Lice is contracted when someone comes into contact either with the lice themselves or with lice eggs. The eggs typically hatch within a week. The lice are unable to fly and they cannot walk on the ground, so instead they spread by way of head to head contact, body to body contact, proximity of belongings, items shared between friends or between family members, sexual contact and through contact with furniture that has been contaminated.
The greatest complication associated with lice is the ease at which it can be transmitted. Someone who has contracted a head lice infection can spread it to virtually anyone that they come in contact with unless the proper treatment is sought immediately. Additionally, someone who has lice who scratches vigorously due to itching could potentially break skin and injure themselves. There are definitely complications to consider, making it essential that someone with lice or someone at risk of getting lice seek medical help as soon as possible.
The most common signs and symptoms that are associated with lice include: intense itching and irritation on the skin or scalp or in the hair. Adult lice may be found on the scalp or on the body. Head lice can be found most commonly behind the ears as well as along the back of the neck. Though most lice are smaller than a strawberry seed, they can be up to 3 millimeters in size. Lice eggs, known as nits, may also be found in the hair especially around the shafts of the hair. They can be mistaken as being dandruff, but they do not come out of hair as easily as dandruff can.

= = = = = = =

WHAT TO DO:
a. According to the passage on lice, by what routes do lice spread? List every one it names.
b. Can you sum up the passage on lice in two sentences?
c. Pick up the passage on lice from its last sentence and carry it forward.

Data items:
= = = = = = =

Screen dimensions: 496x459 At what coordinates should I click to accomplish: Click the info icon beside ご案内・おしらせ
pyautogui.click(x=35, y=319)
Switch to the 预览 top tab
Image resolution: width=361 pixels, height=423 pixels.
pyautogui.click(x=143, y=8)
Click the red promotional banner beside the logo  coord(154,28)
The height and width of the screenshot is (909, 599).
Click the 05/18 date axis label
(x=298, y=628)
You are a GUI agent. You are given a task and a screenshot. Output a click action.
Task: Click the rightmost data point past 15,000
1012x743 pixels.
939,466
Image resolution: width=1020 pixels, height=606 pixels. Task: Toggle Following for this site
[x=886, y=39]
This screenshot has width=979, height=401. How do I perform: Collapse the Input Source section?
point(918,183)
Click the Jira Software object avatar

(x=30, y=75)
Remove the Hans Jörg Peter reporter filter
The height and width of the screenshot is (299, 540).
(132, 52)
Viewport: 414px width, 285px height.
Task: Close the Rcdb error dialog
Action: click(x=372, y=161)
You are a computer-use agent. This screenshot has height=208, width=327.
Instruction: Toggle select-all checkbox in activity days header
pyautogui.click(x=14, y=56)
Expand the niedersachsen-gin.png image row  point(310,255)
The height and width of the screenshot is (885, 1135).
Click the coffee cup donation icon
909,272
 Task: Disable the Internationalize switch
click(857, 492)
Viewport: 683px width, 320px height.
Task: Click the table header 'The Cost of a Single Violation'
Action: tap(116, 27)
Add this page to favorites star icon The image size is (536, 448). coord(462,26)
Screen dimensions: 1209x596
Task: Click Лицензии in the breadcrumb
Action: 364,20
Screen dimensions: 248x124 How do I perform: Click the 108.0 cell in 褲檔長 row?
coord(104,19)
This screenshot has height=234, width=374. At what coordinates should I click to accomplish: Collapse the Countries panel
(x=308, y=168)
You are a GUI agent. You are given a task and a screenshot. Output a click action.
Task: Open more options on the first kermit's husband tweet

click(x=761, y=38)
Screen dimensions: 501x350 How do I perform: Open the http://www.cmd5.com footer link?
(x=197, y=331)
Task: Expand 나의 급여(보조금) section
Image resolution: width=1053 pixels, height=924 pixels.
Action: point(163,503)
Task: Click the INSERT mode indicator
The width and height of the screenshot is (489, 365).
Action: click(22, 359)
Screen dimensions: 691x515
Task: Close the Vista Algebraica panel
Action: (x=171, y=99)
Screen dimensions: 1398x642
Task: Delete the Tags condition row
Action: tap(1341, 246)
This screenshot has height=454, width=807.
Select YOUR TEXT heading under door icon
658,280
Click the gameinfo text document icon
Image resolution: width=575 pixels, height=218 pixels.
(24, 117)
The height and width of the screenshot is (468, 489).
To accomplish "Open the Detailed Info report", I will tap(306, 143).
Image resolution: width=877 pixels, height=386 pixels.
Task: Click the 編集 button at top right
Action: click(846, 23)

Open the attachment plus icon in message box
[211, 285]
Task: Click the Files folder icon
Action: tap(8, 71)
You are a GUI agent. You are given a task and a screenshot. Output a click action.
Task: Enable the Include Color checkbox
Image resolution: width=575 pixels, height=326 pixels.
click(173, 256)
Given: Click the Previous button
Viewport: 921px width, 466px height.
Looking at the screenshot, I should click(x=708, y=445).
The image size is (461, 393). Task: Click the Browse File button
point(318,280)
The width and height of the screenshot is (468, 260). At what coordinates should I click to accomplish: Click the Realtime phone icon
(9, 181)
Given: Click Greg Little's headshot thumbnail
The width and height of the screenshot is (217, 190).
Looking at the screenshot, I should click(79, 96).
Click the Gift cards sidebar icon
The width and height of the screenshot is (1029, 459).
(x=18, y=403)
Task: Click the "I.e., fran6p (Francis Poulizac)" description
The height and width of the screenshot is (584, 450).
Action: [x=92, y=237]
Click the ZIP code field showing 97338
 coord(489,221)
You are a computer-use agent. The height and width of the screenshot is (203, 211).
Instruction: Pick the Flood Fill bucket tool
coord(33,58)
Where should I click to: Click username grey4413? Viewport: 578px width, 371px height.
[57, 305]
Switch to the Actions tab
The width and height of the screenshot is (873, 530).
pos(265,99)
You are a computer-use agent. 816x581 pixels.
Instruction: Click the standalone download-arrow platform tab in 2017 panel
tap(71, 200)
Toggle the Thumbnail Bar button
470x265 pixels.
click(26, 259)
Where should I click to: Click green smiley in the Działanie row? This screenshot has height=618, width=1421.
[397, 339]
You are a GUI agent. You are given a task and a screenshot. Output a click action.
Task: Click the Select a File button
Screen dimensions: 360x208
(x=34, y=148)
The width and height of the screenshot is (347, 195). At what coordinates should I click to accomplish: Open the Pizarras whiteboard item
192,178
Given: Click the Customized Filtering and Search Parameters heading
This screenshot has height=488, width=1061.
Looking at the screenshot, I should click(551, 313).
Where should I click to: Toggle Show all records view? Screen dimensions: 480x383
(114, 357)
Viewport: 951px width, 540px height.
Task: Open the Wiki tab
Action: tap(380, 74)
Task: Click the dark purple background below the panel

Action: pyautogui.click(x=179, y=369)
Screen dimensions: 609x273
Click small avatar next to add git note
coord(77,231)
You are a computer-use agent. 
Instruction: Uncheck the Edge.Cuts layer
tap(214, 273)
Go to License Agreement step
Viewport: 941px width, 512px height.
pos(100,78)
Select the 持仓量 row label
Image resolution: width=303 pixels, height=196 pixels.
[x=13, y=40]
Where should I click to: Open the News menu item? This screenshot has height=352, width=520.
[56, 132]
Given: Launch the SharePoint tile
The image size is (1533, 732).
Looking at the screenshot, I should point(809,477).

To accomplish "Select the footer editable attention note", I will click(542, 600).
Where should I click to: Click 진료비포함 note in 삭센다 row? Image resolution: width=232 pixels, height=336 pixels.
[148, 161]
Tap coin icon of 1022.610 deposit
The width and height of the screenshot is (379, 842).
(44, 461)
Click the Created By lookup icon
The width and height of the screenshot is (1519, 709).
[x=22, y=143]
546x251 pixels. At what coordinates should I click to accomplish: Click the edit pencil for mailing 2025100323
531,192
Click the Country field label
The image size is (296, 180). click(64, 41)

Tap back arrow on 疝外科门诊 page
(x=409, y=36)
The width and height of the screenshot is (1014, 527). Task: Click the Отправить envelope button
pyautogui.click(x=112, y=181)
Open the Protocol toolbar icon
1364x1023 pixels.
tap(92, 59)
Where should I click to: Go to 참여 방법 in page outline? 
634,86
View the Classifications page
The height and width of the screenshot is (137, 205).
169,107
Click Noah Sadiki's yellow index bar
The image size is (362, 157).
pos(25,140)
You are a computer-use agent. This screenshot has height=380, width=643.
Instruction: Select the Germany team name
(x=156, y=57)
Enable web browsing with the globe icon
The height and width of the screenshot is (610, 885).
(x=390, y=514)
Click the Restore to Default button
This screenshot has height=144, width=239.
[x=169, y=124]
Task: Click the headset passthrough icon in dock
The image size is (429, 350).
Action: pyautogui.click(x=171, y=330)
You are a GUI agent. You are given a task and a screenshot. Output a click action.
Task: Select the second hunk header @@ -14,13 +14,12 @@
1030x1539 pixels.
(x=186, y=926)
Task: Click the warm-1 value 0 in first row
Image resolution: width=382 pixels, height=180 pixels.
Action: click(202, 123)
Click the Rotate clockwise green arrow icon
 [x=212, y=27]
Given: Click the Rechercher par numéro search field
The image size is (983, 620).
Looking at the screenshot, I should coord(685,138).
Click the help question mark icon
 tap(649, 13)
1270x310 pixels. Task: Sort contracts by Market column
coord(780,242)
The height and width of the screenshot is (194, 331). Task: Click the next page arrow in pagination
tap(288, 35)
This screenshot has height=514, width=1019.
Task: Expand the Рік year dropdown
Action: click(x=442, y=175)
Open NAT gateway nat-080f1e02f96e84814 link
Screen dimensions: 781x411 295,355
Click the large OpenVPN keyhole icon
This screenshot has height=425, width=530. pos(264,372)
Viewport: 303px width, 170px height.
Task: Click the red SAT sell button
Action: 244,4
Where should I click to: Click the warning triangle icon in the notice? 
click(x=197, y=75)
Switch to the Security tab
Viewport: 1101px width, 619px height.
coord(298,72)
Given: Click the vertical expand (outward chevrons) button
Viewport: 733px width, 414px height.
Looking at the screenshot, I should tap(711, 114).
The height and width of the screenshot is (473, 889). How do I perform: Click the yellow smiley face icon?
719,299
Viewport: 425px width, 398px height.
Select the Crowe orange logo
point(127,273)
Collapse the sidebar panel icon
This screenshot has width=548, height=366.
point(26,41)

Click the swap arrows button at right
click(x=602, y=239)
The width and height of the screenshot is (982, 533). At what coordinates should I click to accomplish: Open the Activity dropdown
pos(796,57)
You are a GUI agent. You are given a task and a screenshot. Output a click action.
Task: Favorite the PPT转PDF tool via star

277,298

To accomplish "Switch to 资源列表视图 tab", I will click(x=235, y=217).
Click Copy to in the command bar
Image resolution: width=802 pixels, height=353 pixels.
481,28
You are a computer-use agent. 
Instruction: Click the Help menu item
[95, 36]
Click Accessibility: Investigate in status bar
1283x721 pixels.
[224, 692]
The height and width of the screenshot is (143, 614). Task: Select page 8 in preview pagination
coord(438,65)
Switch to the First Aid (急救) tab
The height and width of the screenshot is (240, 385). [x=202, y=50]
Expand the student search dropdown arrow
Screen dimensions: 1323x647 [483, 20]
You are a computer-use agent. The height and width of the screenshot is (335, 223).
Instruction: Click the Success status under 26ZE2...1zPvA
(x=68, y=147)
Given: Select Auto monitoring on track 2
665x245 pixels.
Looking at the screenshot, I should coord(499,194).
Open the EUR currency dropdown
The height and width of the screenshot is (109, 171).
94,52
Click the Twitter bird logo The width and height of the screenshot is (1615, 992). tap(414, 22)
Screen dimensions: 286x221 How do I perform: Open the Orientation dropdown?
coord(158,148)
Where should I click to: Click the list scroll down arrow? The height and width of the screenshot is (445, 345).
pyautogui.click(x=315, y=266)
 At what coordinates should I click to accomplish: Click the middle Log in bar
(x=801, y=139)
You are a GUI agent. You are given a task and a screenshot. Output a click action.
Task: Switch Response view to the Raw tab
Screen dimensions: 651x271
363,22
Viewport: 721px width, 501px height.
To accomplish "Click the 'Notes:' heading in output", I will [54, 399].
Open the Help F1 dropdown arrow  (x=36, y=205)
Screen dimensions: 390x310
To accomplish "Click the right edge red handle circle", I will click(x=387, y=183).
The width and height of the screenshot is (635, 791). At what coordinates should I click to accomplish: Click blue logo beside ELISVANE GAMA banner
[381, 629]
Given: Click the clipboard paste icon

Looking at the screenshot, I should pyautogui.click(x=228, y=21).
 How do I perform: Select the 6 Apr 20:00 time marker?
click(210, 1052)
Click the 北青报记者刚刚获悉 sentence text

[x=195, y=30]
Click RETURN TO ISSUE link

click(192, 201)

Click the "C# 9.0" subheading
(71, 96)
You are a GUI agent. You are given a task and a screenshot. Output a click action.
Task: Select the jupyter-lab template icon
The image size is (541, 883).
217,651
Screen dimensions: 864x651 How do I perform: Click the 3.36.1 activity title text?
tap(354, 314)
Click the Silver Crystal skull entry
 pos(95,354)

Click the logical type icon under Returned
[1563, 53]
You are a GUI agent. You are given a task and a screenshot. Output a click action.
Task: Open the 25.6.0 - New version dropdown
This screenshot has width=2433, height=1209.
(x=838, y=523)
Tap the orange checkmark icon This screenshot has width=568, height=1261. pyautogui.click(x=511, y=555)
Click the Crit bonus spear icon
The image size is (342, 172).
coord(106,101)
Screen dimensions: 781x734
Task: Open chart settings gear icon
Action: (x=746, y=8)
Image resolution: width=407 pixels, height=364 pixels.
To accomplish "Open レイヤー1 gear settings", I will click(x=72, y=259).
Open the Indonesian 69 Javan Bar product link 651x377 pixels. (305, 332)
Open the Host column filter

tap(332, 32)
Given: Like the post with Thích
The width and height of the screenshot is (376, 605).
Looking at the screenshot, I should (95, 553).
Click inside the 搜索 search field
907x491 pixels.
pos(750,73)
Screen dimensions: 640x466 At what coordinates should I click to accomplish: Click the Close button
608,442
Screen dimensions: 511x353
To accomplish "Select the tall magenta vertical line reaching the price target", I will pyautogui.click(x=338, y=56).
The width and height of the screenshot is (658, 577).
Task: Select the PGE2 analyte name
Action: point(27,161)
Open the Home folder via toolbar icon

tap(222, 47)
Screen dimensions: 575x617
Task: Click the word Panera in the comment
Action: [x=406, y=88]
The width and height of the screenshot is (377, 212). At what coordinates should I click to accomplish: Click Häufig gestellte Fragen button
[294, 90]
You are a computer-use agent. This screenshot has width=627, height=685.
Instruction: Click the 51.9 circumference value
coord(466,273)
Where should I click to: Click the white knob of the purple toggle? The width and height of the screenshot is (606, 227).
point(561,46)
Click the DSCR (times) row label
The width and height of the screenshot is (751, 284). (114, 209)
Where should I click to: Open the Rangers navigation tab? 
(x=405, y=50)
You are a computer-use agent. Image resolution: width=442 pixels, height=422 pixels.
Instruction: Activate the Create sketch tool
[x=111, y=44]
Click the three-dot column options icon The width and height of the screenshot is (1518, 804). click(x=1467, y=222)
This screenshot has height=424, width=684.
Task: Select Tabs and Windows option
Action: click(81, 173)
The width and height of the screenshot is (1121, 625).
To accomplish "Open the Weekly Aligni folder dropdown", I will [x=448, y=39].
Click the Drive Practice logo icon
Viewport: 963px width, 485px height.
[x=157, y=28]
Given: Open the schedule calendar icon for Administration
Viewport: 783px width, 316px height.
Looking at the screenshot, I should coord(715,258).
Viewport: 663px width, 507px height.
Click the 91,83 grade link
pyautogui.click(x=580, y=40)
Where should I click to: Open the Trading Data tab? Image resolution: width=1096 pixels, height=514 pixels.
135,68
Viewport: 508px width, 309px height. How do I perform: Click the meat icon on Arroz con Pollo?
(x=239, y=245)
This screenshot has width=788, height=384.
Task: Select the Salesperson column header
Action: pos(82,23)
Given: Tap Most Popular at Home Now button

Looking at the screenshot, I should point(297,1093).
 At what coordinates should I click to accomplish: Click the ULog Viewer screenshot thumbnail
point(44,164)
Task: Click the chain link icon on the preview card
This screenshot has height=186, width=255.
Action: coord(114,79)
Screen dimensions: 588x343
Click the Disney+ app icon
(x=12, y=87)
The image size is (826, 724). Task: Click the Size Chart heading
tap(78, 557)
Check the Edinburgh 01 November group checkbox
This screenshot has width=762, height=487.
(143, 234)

= = = = = = =

RESPONSES PER TASK:
a.
- Head to head contact
- Body to body contact
- Proximity of belongings
- Items shared between friends or between family members
- Sexual contact
- Contact with furniture that has been contaminated

b. Lice spread through contact with the lice or their eggs, by way of close contact, shared items, and contaminated furniture, and their greatest complication is how easily they are transmitted, along with skin injury from vigorous scratching. Common signs include intense itching and irritation of the skin, scalp, or hair, adult lice often found behind the ears and along the back of the neck, and nits around the hair shafts that can be mistaken for dandruff.

c.
Diagnosing lice is not difficult with the help of a physician. The physician will typically examine the head and body for lice with a magnifying lens. A special light, known as a Woods light, is used to look for the lice eggs because under the light they look pale blue and are therefore easier to see. Head lice is typically diagnosed after an adult louse is found on the scalp. Body lice is typically diagnosed by finding eggs on the body or in clothing or bed sheets. Public lice is diagnosed when lice are found moving in the pubic area or other areas where there is coarse hair such as the eyebrows, eyelashes or chest hair.
There are a few different treatment options when it comes to lice including over the counter products and prescription medications. Malathion or Ovide, Benzyl alcohol lotion or Ulesfia, Lindane, pyrethrin and permethrin are some examples of treatment options for head lice. Body lice does not typically require a medical treatment, but self-care measures are required including treating clothing and other articles that the lice may have passed to. Self-care is essential in preventing further spread or recurrence of the lice problem.